Talk is cheap. It's action that is dear. And the action the Fed needs to take – raising rates – will be so potentially costly for the lame U.S. economy that Bernanke and Co. are afraid to do it. They're hoping inflation will go away so they can continue the battle against the slump, without having to worry about their unprotected flanks. Most likely, they will make a gesture towards raising rates – perhaps a quarter of a point. But then, when the mob starts howling for his head, Ben Bernanke will drop them again.

Henry Paulson has been gurgling about a strong dollar. Yesterday, he gave voice to a contradictory notion – that the Chinese should let their currency rise (and the dollar fall).

The problem for the Chinese is that they have too many dollars, furnished courtesy of the Fed, while Americans have too few. In the United States, the average household barely has enough dollars to fill its gas tank and pay its bills. But the Middle Kingdom is flooded with them.

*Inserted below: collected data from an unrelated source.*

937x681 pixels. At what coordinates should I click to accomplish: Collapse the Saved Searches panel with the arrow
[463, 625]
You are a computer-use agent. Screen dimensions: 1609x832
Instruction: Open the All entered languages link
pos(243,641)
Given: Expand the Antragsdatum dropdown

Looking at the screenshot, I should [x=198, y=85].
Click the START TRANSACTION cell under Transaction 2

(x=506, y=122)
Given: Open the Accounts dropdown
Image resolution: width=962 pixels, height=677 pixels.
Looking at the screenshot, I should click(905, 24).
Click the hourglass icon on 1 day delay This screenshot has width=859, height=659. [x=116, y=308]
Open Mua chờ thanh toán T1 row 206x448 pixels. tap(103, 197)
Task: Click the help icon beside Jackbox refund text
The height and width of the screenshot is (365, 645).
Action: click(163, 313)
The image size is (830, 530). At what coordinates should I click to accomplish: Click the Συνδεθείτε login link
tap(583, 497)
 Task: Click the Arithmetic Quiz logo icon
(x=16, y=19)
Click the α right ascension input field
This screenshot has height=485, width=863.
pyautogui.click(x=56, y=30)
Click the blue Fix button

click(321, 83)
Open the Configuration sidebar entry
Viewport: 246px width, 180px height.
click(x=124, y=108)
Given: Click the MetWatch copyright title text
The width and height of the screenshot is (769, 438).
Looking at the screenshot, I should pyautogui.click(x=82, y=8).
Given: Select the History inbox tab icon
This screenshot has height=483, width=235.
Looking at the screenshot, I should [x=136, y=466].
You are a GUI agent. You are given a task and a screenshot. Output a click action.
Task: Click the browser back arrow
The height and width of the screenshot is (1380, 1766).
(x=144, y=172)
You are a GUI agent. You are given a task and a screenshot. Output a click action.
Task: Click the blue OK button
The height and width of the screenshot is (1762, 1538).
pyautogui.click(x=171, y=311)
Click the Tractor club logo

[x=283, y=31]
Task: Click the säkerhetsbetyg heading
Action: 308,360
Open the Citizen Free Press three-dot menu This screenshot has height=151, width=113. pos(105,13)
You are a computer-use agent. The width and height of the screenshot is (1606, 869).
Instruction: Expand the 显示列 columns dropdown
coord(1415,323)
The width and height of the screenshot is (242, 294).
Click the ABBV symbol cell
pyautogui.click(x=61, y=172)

If you don't watch out, you're going to drown in them, said Paulson – or words to that effect. China's economy continues floating higher and higher. But all these extra dollars are pushing up wages and prices as well as the economy.

And then, wouldn't you know it, Chinese export prices go up too. And pretty soon, prices are up all over the world.

Which is why the WSJ thinks it's the top problem for the Fed too. Of course, it is a problem. But with the official CPI at 4.2% it's not enemy number one. Maybe it's Enemy Number Two. Most likely, it will stay there for a while longer. We still haven't seen a big drop in commercial property...or in consumer spending. Those are probably still ahead...and will give the Fed a reason to continue blasting away at a deflationary slump. Consumer prices will continue to rise, too. Eventually, they will become so high that inflation really does become Enemy Number One.

By that time, the price of gold could be $500 higher.